**Directions**
Look for "1099x1092 pixels." in the entries below. Then write out exactly the line that holds it and every line after it, to the last, and nothing else.

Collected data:
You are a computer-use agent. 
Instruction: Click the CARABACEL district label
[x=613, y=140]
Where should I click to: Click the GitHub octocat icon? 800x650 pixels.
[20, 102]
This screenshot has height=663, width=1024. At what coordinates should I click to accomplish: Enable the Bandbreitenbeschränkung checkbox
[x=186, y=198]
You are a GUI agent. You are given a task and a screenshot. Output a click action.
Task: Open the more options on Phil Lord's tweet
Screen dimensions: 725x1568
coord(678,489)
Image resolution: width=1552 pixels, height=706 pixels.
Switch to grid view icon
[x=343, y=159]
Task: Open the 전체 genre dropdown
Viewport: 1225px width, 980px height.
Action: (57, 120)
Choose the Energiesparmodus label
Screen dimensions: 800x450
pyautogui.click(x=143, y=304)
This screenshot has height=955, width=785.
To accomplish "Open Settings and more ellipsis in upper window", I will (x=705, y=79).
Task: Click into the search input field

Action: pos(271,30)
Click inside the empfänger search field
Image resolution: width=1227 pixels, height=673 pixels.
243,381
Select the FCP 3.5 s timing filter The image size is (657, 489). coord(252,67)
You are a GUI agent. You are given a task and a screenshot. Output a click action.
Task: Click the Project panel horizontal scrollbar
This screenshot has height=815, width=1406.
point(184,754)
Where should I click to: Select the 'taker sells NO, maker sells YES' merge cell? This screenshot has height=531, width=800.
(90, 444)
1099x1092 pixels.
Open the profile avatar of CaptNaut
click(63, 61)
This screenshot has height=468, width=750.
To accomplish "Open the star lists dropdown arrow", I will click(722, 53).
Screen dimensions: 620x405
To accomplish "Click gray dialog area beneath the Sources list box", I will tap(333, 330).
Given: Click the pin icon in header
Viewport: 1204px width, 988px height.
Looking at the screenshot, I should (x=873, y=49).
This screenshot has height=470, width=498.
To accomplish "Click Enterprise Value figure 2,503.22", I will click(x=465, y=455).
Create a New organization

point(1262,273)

**Completed task**
1099x1092 pixels.
Open the profile avatar of CaptNaut
click(63, 61)
This screenshot has height=468, width=750.
To accomplish "Open the star lists dropdown arrow", I will click(722, 53).
Screen dimensions: 620x405
To accomplish "Click gray dialog area beneath the Sources list box", I will tap(333, 330).
Given: Click the pin icon in header
Viewport: 1204px width, 988px height.
Looking at the screenshot, I should (x=873, y=49).
This screenshot has height=470, width=498.
To accomplish "Click Enterprise Value figure 2,503.22", I will click(x=465, y=455).
Create a New organization

point(1262,273)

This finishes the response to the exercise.